World

Aoun holds constructive talks with Iraqi leaders during landmark visit

February 21, 2018
A handout picture provided by the Lebanese photo agency Dalati and Nohra on February 20, 2018 shows Lebanese President Michel Aoun (C-L) cutting a cake with the Iraqi President Fuad Masum (C-R) earing the flags of both countries, during the former's official visit to the Iraqi capital Baghdad, accompanied by former Iraqi Prime Ministers Iyad Allawi (L) and Nuri al-Maliki (R). === RESTRICTED TO EDITORIAL USE - MANDATORY CREDIT
A handout picture provided by the Lebanese photo agency Dalati and Nohra on February 20, 2018 shows Lebanese President Michel Aoun (C-L) cutting a cake with the Iraqi President Fuad Masum (C-R) earing the flags of both countries, during the former's official visit to the Iraqi capital Baghdad, accompanied by former Iraqi Prime Ministers Iyad Allawi (L) and Nuri al-Maliki (R). === RESTRICTED TO EDITORIAL USE - MANDATORY CREDIT "AFP PHOTO / HO / DALATI AND NOHRA" - NO MARKETING - NO ADVERTISING CAMPAIGNS - DISTRIBUTED AS A SERVICE TO CLIENTS === / AFP / DALATI AND NOHRA / - / === RESTRICTED TO EDITORIAL USE - MANDATORY CREDIT "AFP PHOTO / HO / DALATI AND NOHRA" - NO MARKETING - NO ADVERTISING CAMPAIGNS - DISTRIBUTED AS A SERVICE TO CLIENTS ===

BAGHDAD — President Michel Aoun led a delegation Tuesday to Iraq on the first visit by a Lebanese head of state to the war-scarred country, for talks that included ways to eradicate terrorism.

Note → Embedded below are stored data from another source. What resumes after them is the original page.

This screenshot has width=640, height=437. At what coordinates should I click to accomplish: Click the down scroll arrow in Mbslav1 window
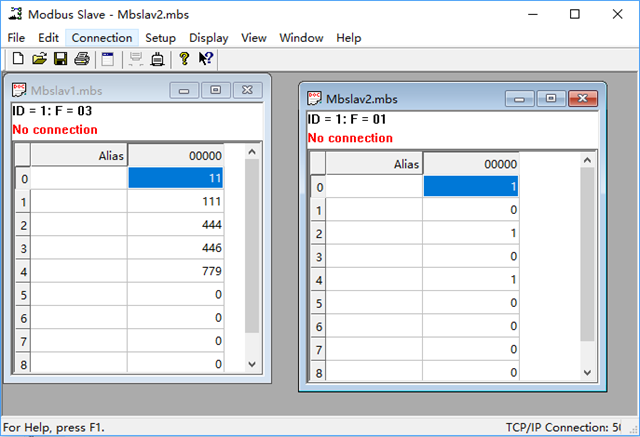point(252,365)
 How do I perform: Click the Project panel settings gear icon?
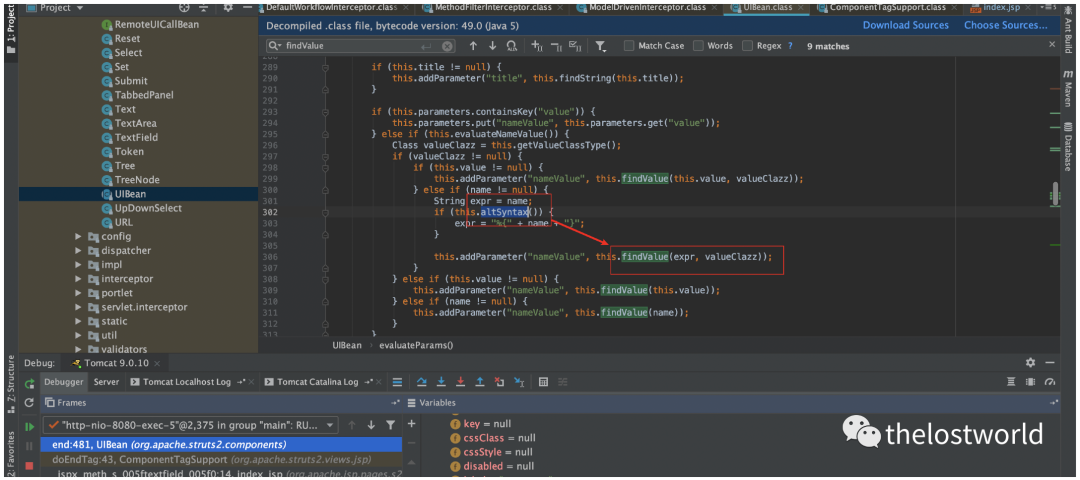(x=228, y=7)
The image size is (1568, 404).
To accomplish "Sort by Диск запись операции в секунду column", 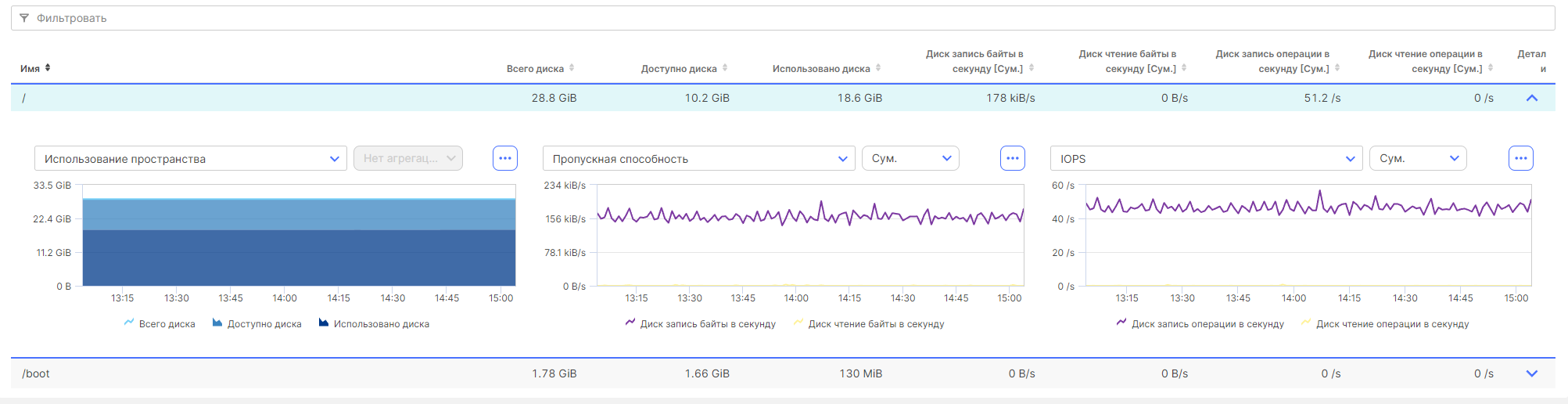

Aoun held talks with Iraqi President Fuad Masum and Prime Minister Haider Al-Abadi before he was due to travel to Armenia later Wednesday.

"We had constructive talks which reflect the historical and brotherly ties that link our two countries and our people," Aoun told a joint news conference with Masum.

"I would like to take advantage of this occasion to congratulate the Iraqi people for their firmness, patience and determination in the face of adversity... and terrorism," he said.

Iraq has been scarred by decades of conflict.

After an eight-year war with neighboring Iran in the 1980s, and the 2003 US-led invasion, Iraq was targeted by Daesh (the so-called IS) group which seized swathes of the country following a 2014 offensive.

In December, Abadi declared "the end of the war" against Daesh and complete control of Iraq's borders with neighboring Syria, where the militants still control pockets of territory.

Aoun told reporters that Lebanon, too, had suffered from the militants but succeeded in pushing them back from a border region with Syria.

He said Arab states and the international community must build "joint efforts to fight against terrorism in an efficient and radical way, to eliminate them and end the factors that favor terrorist ideology".

With Iraq also looking to raise tens of billions of dollars to help reconstruct the country after the fight against Daesh, Aoun said Lebanese firms "with their extensive expertise" and investors were ready to get involved.

Abadi said talks had focused on "strengthening bilateral relations in the areas of economy, trade and reconstruction".

Aoun, a Christian, also visited a church in Baghdad where militants killed 55 worshipers in 2010.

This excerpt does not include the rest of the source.